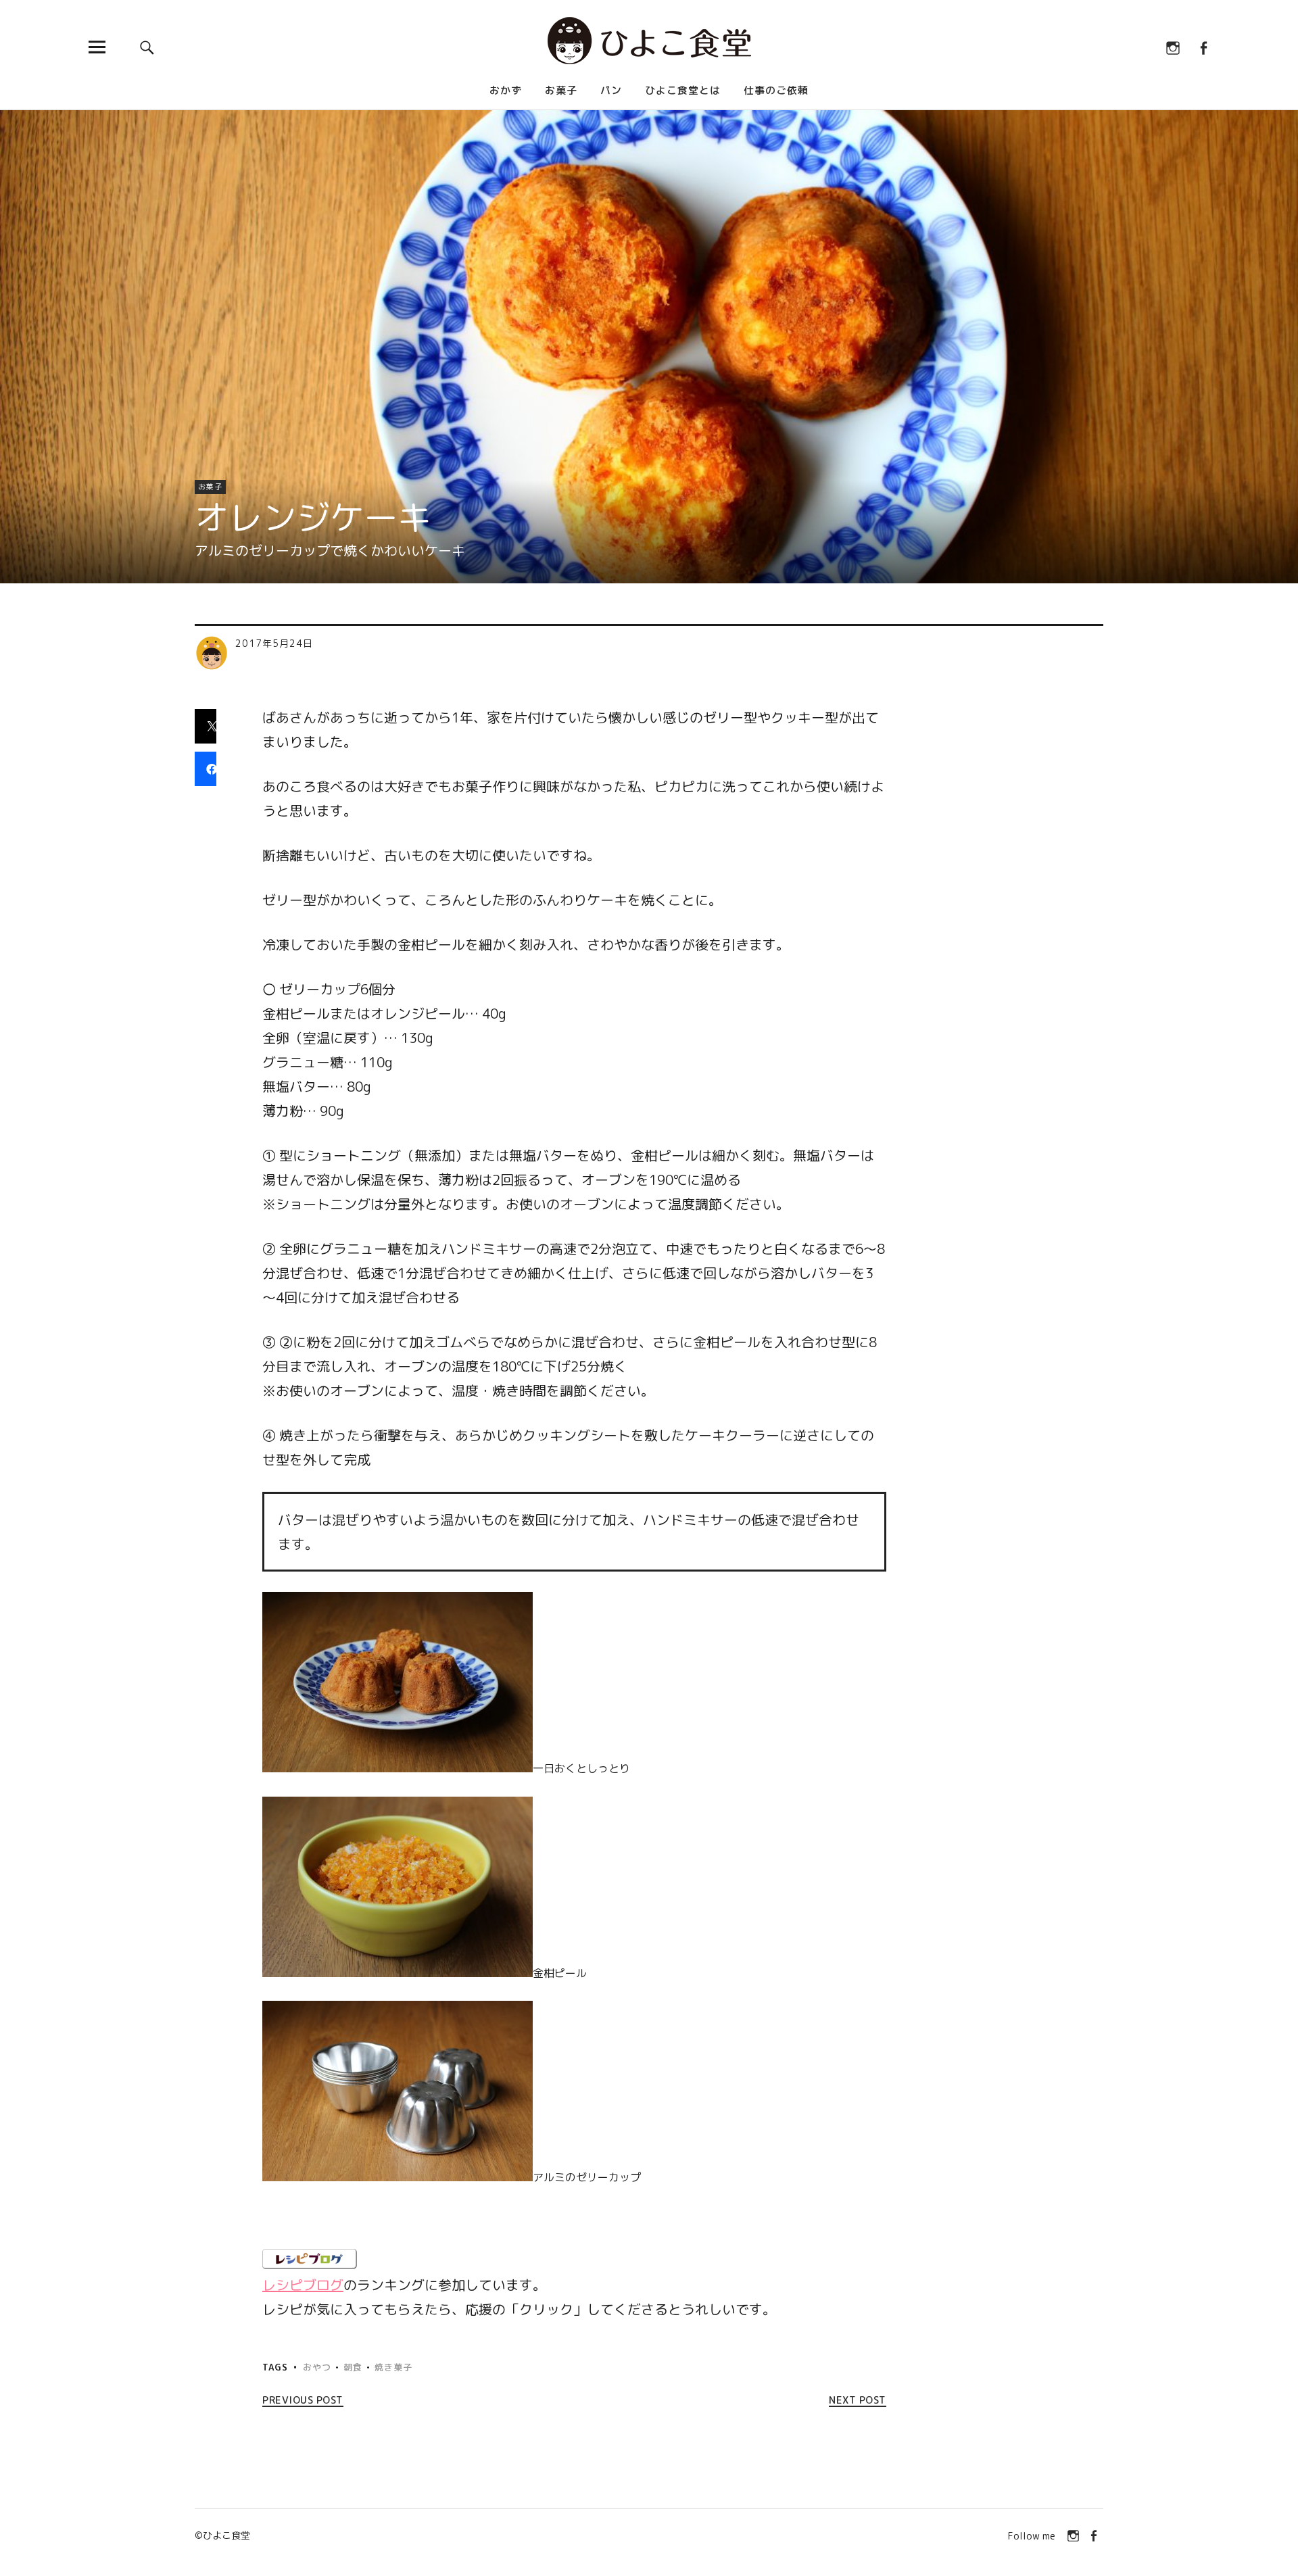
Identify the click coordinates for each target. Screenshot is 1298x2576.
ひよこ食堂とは (683, 90)
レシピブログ (302, 2284)
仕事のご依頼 (776, 90)
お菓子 (561, 90)
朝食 (352, 2367)
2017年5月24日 (274, 643)
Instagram (1172, 47)
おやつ (317, 2367)
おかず (505, 90)
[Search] (147, 47)
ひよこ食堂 (226, 2535)
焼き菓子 (393, 2367)
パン (611, 90)
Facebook (1203, 47)
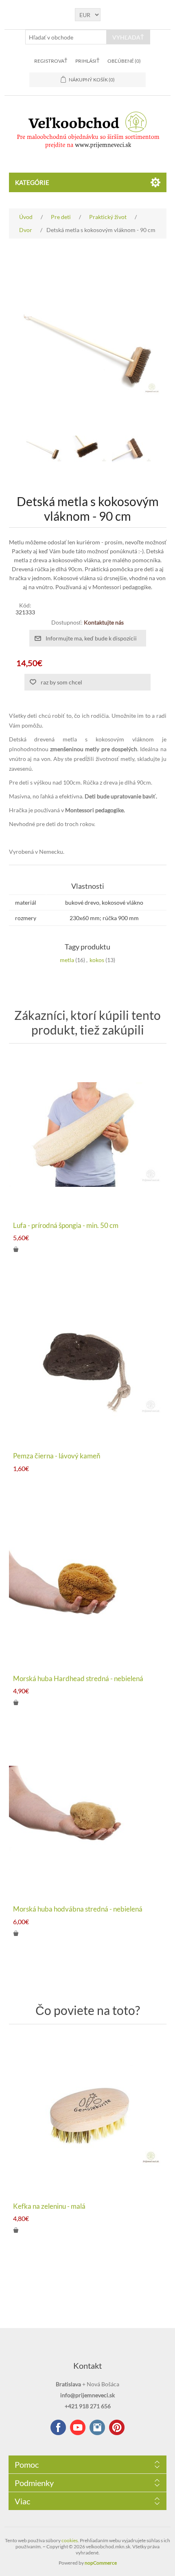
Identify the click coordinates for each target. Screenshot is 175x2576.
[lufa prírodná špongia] (87, 1134)
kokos (97, 959)
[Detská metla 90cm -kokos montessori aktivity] (42, 449)
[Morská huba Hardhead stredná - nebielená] (87, 1587)
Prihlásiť (87, 61)
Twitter (97, 2427)
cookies (69, 2540)
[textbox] (66, 37)
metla (67, 959)
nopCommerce (101, 2563)
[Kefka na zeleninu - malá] (87, 2115)
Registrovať (50, 61)
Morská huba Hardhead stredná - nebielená (78, 1679)
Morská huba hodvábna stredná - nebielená (77, 1909)
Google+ (117, 2427)
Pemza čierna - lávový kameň (56, 1456)
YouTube (77, 2427)
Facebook (58, 2427)
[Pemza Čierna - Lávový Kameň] (87, 1365)
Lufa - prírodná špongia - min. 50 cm (65, 1225)
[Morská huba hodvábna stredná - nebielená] (87, 1818)
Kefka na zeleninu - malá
####################
> [TASK REQUIREMENTS]
The required answer is the exact run of lines above starting at the line with "[textbox] (66, 37)" and ending at the line with "YouTube (77, 2427)", with both ends present.

> [REPLY TO THE EXERCISE]
[textbox] (66, 37)
metla (67, 959)
nopCommerce (101, 2563)
[Kefka na zeleninu - malá] (87, 2115)
Registrovať (50, 61)
Morská huba Hardhead stredná - nebielená (78, 1679)
Morská huba hodvábna stredná - nebielená (77, 1909)
Google+ (117, 2427)
Pemza čierna - lávový kameň (56, 1456)
YouTube (77, 2427)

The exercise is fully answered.